Fourth, the court gave short shrift to whether Tucker’s claims were preempted insofar as he was challenging honey as a sweetener, stating that it could not address preemption further because “[w]hether honey is a ‘primary recognizable flavor,’ sweetener, or both is a factual determination.”  Tucker at *4.  But as the Lima court concluded, Post did not make any representations on its packaging regarding honey “as a sweetener.”  None of the challenged representations identified any objective amount of honey or said anything about how the product was sweetened, and a “reasonable consumer who presumed honey to be a sweetener” “would then have checked the ingredient list and discovered that honey, although a sweetener, was not the most prominent.”  Lima at *7. 

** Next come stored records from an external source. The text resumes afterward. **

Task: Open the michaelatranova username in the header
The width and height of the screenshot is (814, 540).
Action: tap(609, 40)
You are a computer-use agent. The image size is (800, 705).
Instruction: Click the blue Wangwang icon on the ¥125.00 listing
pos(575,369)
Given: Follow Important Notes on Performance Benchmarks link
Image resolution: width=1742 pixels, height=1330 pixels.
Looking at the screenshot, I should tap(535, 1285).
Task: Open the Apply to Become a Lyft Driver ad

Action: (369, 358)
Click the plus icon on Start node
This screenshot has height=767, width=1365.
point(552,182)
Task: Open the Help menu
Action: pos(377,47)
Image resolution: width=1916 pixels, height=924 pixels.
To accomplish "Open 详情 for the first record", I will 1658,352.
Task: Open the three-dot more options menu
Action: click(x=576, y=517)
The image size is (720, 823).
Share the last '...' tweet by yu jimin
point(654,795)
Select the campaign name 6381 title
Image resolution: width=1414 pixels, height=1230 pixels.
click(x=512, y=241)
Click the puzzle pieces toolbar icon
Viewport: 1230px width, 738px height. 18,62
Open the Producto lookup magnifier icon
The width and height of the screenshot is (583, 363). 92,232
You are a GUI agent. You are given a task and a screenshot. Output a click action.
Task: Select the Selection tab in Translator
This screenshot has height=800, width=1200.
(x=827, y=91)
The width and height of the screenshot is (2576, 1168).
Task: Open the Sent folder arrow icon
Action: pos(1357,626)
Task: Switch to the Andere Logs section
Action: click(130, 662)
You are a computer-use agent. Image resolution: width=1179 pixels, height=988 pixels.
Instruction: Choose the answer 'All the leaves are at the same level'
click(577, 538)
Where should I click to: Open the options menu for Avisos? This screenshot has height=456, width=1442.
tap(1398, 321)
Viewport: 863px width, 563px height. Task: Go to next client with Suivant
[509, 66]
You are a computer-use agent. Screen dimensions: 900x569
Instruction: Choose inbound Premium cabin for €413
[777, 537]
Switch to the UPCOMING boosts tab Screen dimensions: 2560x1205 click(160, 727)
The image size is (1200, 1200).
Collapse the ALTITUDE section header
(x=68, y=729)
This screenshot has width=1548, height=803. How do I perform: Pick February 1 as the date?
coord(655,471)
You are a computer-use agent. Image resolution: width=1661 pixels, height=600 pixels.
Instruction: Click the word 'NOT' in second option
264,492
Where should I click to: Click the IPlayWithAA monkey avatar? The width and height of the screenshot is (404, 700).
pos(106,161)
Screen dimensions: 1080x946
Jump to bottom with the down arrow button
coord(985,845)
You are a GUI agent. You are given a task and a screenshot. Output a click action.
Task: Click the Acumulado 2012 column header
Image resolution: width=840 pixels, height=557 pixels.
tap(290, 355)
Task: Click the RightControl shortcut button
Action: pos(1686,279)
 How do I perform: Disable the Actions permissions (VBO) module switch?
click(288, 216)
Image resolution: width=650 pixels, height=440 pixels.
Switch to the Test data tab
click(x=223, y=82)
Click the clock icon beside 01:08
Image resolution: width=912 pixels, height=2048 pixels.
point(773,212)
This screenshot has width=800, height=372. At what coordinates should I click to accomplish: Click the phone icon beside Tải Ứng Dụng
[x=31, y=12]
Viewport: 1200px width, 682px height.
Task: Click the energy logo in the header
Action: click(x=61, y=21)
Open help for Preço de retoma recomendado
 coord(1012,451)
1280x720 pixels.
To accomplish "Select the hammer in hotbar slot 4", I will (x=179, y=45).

Finally, and perhaps most problematically, the court seemed to accept that if the plaintiff is unclear about whether something is—or is challenged in its capacity as—a flavor, sweetener, or otherwise, the plaintiff should get a free pass on preemption.  See Tucker at *4 n.3 (noting the “difficulty of analyzing preemption” in this context and asking “[w]ho gets to decide whether a product labeling claim is a ‘characterizing flavor’ claim or a claim about the product’s ingredients[?]”) (quoting Red v. Kraft Foods, Inc., 754 F. Supp. 2d 1137, 1143 (C.D. Cal. 2010).  As the Supreme Court recently stressed, however, it is the court’s responsibility—and not that of the factfinder—to decide the nature of the plaintiff’s claim and whether it is preempted.  See Merck Sharp & Dohme Corp. v. Albrecht, 139 S. Ct. 1668, 1676 (2019) (“We here decide that a judge, not the jury, must decide the pre-emption question.”).  Crucially, this includes not just the ultimate legal question of preemption, but also any “subsidiary factual disputes” that are “part and parcel of th[at] broader legal question.”  Id. at 1680.  Thus, the Tucker court had an obligation to resolve any “contested” questions relevant to the preemption analysis, such as the actual nature of the product claim at issue.  Id.  As Lima demonstrates, that analysis may be complicated by artful and ambiguous allegations, but it can and should be done. 

At the end of the day, Tucker sought to challenge Post’s branding and labeling based on its representations as to the relative amount of honey in its product, and whether framed in terms of flavoring, sweetener, or otherwise, Post made a compelling case for why it complied with the FDA’s applicable regulations.  Those regulations are intended to provide some comfort that a label that conforms with federal labeling requirements will not be a source of state-law liability.  They cannot serve that function, and the federal government’s interest in uniformity in labeling, if courts are unwilling to carefully scrutinize plaintiffs’ allegations and determine whether their substance is the subject of federal labeling law. 


[1] The parties in Tucker agreed to a stay of proceedings pending the decision in Lima because they believed it would “resolve some or all of the claims” or at least be instructive.  Tucker at *1.

DISCLAIMER: Because of the generality of this update, the information provided herein may not be applicable in all situations and should not be acted upon without specific legal advice based on particular situations.